Pain is a symptom that can neither be felt nor seen. This has posed major problems for doctors involved in pain management since there are no accurate objective measures to establish the extent of pain a patient is suffering from. The commonly used procedure is self-reporting, where the doctor asks the patient to rate the level of pain he or she is experiencing on a scale of one to ten – this method has obvious discrepancies, especially when it comes to children.
Relying on Facial Expressions for Accurate Pain Assessment
Researchers at the UC San Diego School of Medicine are hopeful that a fusion of artificial intelligence and facial recognition could help in developing a more accurate system of detecting the extent of pain.
The Journal of Pediatrics published a study this week which suggested that such a technological advancement could indeed be precisely predictive of the level of pain a patient suffers from. The researchers used specially designed software to register the facial expressions of 50 children between the ages of 5 and 18. The children enrolled in the study were recovering from laparoscopic appendectomies. Analysis from the video data, combined with clinical reports by caregivers was used to determine the extent of pain for each child. The system was found to produce ‘good-to-excellent’ results in accurately assessing pain levels.

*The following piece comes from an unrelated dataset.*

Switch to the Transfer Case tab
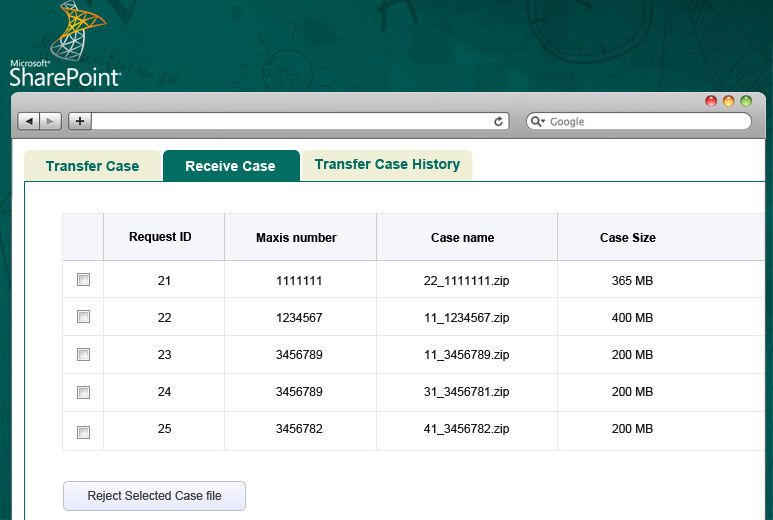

The researchers stated in the study that, “Current pain assessment methods in youth are suboptimal and vulnerable to bias and under-recognition of clinical pain. Facial expressions are a sensitive, specific biomarker of the presence and severity of pain, and computer vision (CV) and machine-learning (ML) techniques enable reliable, valid measurement of pain-related facial expressions from video.”
The video analysis techniques used in the study are based on the Facial Action Coding System (FACS). This visual technique uses 46 anatomically-based component movements to measure even the slightest change in facial expressions.
Besides solving the problem of misinterpreting pain levels, the system also deals with the inaccuracy of pain assessment protocols. Nursing staff is incapable of checking in on the patient after every minute and might miss certain important cues. However, a facial recognition system provides constant surveillance, detecting even the slightest sense of pain via facial appearance. Moreover, the system can also determine the intervals between periodic episodes of pain, which can help improve the relief measures.